(EXERCISE INSTRUCTIONS)
Output all of the records again, exactly as written.

(RECORDS PROVIDED)
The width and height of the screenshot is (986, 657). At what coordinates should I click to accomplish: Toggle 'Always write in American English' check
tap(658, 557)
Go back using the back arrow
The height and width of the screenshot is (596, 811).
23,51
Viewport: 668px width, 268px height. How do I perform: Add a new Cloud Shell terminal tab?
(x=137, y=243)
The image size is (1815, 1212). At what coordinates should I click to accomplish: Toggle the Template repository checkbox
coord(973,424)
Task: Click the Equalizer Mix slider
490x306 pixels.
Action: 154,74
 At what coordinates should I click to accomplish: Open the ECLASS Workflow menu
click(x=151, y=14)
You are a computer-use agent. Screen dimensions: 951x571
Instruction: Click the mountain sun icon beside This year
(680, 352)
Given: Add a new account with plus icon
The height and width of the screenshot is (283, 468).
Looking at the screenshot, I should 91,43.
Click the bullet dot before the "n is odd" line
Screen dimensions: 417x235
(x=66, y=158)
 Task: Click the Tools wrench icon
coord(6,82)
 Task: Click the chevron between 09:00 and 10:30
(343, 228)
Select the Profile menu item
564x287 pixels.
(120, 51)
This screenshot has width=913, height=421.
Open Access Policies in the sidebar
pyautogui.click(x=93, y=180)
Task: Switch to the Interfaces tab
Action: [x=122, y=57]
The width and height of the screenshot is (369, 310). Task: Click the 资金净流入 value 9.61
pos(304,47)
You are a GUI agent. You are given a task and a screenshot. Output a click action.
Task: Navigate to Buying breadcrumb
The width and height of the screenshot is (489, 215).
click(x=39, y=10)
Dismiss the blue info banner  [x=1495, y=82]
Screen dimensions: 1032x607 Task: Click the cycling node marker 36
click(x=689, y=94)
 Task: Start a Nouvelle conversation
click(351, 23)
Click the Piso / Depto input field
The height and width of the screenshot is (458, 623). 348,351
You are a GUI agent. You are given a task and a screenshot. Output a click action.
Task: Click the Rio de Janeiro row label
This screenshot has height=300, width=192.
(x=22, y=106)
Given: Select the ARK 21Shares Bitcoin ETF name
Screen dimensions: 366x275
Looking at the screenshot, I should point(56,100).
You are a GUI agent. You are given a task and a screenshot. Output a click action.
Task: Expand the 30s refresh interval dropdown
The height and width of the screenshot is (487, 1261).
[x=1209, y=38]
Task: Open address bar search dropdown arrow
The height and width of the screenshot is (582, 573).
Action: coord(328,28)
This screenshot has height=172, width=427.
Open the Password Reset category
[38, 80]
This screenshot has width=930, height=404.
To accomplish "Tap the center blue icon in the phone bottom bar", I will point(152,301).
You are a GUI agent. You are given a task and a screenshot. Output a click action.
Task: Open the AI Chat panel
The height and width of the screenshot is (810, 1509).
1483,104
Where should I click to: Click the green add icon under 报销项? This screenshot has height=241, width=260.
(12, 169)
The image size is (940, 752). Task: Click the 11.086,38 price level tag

(SOLUTION TO THE PROBLEM)
The width and height of the screenshot is (986, 657). At what coordinates should I click to accomplish: Toggle 'Always write in American English' check
tap(658, 557)
Go back using the back arrow
The height and width of the screenshot is (596, 811).
23,51
Viewport: 668px width, 268px height. How do I perform: Add a new Cloud Shell terminal tab?
(x=137, y=243)
The image size is (1815, 1212). At what coordinates should I click to accomplish: Toggle the Template repository checkbox
coord(973,424)
Task: Click the Equalizer Mix slider
490x306 pixels.
Action: 154,74
 At what coordinates should I click to accomplish: Open the ECLASS Workflow menu
click(x=151, y=14)
You are a computer-use agent. Screen dimensions: 951x571
Instruction: Click the mountain sun icon beside This year
(680, 352)
Given: Add a new account with plus icon
The height and width of the screenshot is (283, 468).
Looking at the screenshot, I should 91,43.
Click the bullet dot before the "n is odd" line
Screen dimensions: 417x235
(x=66, y=158)
 Task: Click the Tools wrench icon
coord(6,82)
 Task: Click the chevron between 09:00 and 10:30
(343, 228)
Select the Profile menu item
564x287 pixels.
(120, 51)
This screenshot has width=913, height=421.
Open Access Policies in the sidebar
pyautogui.click(x=93, y=180)
Task: Switch to the Interfaces tab
Action: [x=122, y=57]
The width and height of the screenshot is (369, 310). Task: Click the 资金净流入 value 9.61
pos(304,47)
You are a GUI agent. You are given a task and a screenshot. Output a click action.
Task: Navigate to Buying breadcrumb
The width and height of the screenshot is (489, 215).
click(x=39, y=10)
Dismiss the blue info banner  [x=1495, y=82]
Screen dimensions: 1032x607 Task: Click the cycling node marker 36
click(x=689, y=94)
 Task: Start a Nouvelle conversation
click(351, 23)
Click the Piso / Depto input field
The height and width of the screenshot is (458, 623). 348,351
You are a GUI agent. You are given a task and a screenshot. Output a click action.
Task: Click the Rio de Janeiro row label
This screenshot has height=300, width=192.
(x=22, y=106)
Given: Select the ARK 21Shares Bitcoin ETF name
Screen dimensions: 366x275
Looking at the screenshot, I should point(56,100).
You are a GUI agent. You are given a task and a screenshot. Output a click action.
Task: Expand the 30s refresh interval dropdown
The height and width of the screenshot is (487, 1261).
[x=1209, y=38]
Task: Open address bar search dropdown arrow
The height and width of the screenshot is (582, 573).
Action: coord(328,28)
This screenshot has height=172, width=427.
Open the Password Reset category
[38, 80]
This screenshot has width=930, height=404.
To accomplish "Tap the center blue icon in the phone bottom bar", I will point(152,301).
You are a GUI agent. You are given a task and a screenshot. Output a click action.
Task: Open the AI Chat panel
The height and width of the screenshot is (810, 1509).
1483,104
Where should I click to: Click the green add icon under 报销项? This screenshot has height=241, width=260.
(12, 169)
The image size is (940, 752). Task: Click the 11.086,38 price level tag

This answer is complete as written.